_WHAT IS BEING ASKED_:
Print nothing but the lines below starting at the line that holds "Expand the Name Box dropdown arrow" and ending at the line that holds "Screen dimensions: 1400x847", including both, each exactly as written.

___ INPUT FOR THIS TASK ___

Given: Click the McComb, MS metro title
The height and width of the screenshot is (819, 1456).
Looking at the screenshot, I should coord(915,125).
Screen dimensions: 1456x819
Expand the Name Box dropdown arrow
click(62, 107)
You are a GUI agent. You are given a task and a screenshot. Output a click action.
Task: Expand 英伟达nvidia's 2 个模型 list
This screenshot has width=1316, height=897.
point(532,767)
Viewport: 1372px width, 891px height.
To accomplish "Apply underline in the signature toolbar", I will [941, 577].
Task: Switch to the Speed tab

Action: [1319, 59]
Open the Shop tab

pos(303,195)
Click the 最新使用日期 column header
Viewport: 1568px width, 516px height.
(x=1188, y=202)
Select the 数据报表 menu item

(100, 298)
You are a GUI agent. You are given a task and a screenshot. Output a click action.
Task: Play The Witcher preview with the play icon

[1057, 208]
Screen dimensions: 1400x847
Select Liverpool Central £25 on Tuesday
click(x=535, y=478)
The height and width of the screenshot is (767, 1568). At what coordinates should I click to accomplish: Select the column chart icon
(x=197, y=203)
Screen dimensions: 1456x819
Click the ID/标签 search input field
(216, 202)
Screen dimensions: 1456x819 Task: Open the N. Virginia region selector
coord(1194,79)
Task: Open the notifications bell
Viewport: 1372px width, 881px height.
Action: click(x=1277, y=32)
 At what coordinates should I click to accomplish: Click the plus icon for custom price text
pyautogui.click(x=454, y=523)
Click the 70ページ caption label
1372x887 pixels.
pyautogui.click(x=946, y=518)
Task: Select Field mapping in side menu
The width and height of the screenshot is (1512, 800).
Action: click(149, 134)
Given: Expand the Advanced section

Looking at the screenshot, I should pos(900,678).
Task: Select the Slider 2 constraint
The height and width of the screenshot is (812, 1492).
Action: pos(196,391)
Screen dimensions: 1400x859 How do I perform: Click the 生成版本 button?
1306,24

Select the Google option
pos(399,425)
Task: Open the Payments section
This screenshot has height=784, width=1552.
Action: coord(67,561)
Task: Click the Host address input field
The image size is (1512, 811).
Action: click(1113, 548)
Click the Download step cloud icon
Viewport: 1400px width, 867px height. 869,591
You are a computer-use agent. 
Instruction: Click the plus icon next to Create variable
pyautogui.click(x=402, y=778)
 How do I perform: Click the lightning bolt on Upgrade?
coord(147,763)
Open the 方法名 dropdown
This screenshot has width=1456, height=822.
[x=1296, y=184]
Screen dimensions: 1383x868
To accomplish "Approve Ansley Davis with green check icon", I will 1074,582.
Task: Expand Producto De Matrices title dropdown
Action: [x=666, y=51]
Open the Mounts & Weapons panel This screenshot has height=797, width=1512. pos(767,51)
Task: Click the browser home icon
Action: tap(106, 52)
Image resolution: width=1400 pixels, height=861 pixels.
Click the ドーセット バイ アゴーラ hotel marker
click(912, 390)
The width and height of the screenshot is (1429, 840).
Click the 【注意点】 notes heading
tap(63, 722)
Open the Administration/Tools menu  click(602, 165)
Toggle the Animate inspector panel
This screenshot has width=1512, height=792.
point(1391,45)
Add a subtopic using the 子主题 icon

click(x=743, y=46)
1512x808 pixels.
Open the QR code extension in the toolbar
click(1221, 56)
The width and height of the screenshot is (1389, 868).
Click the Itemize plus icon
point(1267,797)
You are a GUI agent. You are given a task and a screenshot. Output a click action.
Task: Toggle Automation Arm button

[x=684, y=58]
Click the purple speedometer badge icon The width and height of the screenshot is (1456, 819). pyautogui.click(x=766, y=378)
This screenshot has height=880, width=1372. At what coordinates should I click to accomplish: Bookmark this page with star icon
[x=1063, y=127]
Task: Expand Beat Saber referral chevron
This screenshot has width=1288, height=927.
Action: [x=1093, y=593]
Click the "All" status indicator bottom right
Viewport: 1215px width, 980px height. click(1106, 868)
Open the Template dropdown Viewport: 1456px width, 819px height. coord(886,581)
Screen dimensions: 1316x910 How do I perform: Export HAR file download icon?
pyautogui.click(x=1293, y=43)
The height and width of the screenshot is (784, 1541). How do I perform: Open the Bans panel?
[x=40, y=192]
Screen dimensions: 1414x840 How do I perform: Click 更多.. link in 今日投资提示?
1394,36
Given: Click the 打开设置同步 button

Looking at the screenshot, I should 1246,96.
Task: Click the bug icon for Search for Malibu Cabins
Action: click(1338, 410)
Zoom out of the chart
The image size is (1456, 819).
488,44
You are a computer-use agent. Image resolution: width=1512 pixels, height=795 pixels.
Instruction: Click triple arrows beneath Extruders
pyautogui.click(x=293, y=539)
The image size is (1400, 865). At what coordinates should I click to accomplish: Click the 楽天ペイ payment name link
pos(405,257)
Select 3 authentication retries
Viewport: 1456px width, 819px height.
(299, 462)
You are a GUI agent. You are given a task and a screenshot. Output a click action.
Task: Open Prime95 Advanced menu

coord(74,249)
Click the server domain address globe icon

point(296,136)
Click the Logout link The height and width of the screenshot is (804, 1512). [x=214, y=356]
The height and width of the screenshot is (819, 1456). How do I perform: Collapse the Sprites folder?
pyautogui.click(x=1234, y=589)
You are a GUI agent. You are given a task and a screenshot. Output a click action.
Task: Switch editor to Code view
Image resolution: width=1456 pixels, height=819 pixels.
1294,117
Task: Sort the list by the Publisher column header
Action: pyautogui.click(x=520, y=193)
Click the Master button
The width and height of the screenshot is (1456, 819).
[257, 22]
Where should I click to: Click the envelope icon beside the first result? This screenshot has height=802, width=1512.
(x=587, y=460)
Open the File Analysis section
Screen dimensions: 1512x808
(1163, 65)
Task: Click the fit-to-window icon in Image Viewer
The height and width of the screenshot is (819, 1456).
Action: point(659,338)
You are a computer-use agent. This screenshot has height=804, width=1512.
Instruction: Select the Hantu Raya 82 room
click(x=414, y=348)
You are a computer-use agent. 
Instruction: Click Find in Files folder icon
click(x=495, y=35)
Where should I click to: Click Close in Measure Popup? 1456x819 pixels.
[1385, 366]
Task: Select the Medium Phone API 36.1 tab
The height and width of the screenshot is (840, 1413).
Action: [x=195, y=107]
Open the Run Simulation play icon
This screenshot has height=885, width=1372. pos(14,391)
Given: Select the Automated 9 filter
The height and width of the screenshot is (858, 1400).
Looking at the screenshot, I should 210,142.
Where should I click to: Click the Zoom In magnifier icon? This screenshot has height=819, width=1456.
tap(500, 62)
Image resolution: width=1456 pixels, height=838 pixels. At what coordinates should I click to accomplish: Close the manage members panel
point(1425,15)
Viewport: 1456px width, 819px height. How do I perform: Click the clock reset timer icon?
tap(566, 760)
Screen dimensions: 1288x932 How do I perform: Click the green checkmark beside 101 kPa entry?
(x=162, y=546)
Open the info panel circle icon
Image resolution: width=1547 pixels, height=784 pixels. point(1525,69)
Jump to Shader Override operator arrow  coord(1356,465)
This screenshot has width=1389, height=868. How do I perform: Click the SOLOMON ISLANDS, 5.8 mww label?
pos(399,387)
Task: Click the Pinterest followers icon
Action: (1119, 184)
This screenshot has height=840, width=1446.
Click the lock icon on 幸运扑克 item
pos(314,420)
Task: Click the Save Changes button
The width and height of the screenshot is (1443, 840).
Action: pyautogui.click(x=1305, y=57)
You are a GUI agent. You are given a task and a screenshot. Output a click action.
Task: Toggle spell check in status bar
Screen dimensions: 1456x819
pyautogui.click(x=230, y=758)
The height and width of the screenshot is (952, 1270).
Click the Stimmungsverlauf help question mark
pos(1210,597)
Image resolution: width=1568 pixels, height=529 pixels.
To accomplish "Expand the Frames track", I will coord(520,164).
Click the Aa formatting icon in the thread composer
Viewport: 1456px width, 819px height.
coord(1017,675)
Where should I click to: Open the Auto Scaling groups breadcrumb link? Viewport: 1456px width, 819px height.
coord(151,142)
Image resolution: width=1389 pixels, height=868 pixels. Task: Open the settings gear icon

___

_SOLUTION_:
Expand the Name Box dropdown arrow
click(62, 107)
You are a GUI agent. You are given a task and a screenshot. Output a click action.
Task: Expand 英伟达nvidia's 2 个模型 list
This screenshot has width=1316, height=897.
point(532,767)
Viewport: 1372px width, 891px height.
To accomplish "Apply underline in the signature toolbar", I will [941, 577].
Task: Switch to the Speed tab

Action: [1319, 59]
Open the Shop tab

pos(303,195)
Click the 最新使用日期 column header
Viewport: 1568px width, 516px height.
(x=1188, y=202)
Select the 数据报表 menu item

(100, 298)
You are a GUI agent. You are given a task and a screenshot. Output a click action.
Task: Play The Witcher preview with the play icon

[1057, 208]
Screen dimensions: 1400x847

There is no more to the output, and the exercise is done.